Efficiency is often confused with effectiveness. It can be a trap.
“Efficiency is doing things right; effectiveness is doing the right things.”Peter Drucker
You can be efficient in doing the wrong things. You can be efficient in doing things you shouldn’t even do. You can efficiently waste your time.
Too often, I make the same mistake. I’m optimizing prematurely. And not asking the important questions.
Efficiency asks us: How can we make this faster, cheaper, with less waste?
Effectiveness asks us: What is the job to be done? What is truly important? What can we eliminate, automate or delegate?
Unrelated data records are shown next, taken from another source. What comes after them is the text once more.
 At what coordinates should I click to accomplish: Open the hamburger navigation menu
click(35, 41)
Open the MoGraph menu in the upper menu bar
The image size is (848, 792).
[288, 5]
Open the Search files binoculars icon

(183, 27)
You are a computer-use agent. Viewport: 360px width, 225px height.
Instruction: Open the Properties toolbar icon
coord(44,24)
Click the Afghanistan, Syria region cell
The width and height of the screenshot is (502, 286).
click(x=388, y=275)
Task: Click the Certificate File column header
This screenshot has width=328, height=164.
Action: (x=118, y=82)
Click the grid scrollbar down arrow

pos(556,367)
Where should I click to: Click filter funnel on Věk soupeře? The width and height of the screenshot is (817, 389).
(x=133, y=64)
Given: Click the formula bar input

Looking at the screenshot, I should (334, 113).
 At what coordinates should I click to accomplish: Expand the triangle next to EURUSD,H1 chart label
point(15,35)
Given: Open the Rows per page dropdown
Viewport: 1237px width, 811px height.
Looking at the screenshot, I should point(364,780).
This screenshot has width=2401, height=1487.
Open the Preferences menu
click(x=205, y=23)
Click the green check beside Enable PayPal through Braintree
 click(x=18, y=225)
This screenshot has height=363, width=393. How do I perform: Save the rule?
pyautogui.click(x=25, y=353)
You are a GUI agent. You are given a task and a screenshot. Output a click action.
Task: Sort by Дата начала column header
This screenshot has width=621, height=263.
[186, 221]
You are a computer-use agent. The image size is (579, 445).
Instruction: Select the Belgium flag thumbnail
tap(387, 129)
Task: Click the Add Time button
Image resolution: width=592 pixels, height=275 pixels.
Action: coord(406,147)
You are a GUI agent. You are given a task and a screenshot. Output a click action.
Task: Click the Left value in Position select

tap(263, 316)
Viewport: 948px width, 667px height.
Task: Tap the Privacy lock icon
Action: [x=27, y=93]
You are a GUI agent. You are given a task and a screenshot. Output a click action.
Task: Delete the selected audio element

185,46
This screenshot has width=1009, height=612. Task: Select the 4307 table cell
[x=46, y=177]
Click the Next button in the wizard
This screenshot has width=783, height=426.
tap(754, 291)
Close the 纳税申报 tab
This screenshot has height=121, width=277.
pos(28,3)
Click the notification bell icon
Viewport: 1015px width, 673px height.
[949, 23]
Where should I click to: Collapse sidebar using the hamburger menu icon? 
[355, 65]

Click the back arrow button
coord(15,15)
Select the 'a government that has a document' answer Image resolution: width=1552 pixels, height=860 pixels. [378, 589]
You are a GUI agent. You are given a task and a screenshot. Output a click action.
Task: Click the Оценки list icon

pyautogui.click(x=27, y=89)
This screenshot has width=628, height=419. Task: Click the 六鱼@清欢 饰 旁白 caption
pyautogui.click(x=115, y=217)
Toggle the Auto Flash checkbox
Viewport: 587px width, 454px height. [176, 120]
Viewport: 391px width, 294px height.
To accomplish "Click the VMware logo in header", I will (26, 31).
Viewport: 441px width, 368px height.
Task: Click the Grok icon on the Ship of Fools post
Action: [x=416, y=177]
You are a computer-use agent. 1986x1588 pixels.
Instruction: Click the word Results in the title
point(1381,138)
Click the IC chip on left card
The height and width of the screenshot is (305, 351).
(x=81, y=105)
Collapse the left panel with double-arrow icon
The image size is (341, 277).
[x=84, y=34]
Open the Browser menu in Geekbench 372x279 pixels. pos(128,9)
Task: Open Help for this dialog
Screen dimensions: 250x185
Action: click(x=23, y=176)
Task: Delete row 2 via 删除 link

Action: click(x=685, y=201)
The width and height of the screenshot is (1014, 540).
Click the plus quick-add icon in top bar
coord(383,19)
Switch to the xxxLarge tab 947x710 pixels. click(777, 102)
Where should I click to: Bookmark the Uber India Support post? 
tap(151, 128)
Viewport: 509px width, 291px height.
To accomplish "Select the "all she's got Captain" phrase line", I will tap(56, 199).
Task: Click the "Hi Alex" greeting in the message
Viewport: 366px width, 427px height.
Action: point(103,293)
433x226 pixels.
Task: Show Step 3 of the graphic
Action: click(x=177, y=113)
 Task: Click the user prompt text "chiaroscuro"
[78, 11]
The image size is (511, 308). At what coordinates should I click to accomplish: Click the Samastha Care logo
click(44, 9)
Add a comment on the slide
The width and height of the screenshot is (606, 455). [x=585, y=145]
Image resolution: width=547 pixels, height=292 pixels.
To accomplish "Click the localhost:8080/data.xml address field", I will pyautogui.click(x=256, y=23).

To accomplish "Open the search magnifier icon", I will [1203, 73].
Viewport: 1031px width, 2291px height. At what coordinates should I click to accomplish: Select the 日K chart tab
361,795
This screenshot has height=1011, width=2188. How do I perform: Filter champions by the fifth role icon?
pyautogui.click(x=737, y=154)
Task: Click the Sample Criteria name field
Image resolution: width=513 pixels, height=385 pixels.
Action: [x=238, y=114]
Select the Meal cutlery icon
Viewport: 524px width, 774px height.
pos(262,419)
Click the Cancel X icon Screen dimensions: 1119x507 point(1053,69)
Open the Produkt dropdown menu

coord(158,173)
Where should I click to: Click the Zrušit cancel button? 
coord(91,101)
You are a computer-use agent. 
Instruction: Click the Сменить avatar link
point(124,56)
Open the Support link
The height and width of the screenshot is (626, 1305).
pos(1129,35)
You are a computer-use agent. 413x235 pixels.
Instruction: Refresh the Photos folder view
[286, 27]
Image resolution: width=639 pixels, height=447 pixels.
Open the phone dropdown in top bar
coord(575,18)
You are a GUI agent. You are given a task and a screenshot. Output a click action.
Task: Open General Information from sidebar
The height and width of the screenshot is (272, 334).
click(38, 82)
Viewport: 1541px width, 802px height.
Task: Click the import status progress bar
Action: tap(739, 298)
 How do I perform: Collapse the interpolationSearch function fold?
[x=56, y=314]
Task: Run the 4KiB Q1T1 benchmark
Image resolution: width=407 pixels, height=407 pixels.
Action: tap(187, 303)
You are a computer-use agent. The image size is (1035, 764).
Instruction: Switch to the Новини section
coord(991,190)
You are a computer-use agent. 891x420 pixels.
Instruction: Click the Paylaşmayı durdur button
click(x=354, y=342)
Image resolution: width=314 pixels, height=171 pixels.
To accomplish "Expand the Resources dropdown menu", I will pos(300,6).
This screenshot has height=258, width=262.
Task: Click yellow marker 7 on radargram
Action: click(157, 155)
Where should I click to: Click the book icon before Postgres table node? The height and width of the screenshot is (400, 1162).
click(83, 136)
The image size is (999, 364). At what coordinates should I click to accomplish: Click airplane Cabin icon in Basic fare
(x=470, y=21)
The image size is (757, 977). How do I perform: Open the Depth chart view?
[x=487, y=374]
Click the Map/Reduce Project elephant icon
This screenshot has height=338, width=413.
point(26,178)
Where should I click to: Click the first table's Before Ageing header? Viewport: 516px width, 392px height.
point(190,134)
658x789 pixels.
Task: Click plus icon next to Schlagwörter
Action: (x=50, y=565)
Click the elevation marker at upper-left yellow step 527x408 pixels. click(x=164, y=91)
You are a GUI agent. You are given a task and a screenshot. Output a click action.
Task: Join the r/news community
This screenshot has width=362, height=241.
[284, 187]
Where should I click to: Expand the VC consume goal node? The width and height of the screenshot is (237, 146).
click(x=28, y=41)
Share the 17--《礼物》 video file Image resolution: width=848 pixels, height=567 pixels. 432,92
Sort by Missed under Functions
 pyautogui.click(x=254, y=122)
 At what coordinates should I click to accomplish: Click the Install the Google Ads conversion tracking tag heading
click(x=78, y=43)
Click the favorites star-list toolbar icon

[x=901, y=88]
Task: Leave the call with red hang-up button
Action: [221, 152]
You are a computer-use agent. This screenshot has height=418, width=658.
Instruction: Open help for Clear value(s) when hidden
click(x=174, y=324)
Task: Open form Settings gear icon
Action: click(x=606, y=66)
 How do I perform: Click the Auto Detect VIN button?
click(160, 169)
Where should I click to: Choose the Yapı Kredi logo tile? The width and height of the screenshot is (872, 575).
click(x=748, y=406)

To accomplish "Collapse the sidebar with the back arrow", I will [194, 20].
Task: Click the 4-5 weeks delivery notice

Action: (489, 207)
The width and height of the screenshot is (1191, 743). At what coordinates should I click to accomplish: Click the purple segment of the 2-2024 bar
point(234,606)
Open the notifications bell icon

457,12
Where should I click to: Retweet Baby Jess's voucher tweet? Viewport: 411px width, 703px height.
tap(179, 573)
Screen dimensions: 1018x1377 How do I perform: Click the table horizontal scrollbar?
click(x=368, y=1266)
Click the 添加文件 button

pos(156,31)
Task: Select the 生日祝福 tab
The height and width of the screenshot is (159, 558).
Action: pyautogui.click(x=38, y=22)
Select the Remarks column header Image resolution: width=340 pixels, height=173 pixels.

I re-learned this lesson in AI Superpowers by Kai-Fu Lee. China is often not very efficient, because they move super-fast and over-invest. Yet they are hugely effective, because they get the job done, and fast. Be it high-speed rail, mobile payments, or AI, China is brute-forcing its way to success.
You find the same in nature. A tree that produces thousands of seeds isn‘t very efficient. But it’s effective in growing its population.
Efficiency comes from scarcity. Effectiveness sees abundance. Better to waste some money or resources, than to waste time.
Now I understand why Stephen Covey named his bestseller 7 Habits of Highly Effective People and not 7 Habits of Highly Efficient People. (It’s a great book that I can highly recommend.)
Effectiveness first. Efficiency second.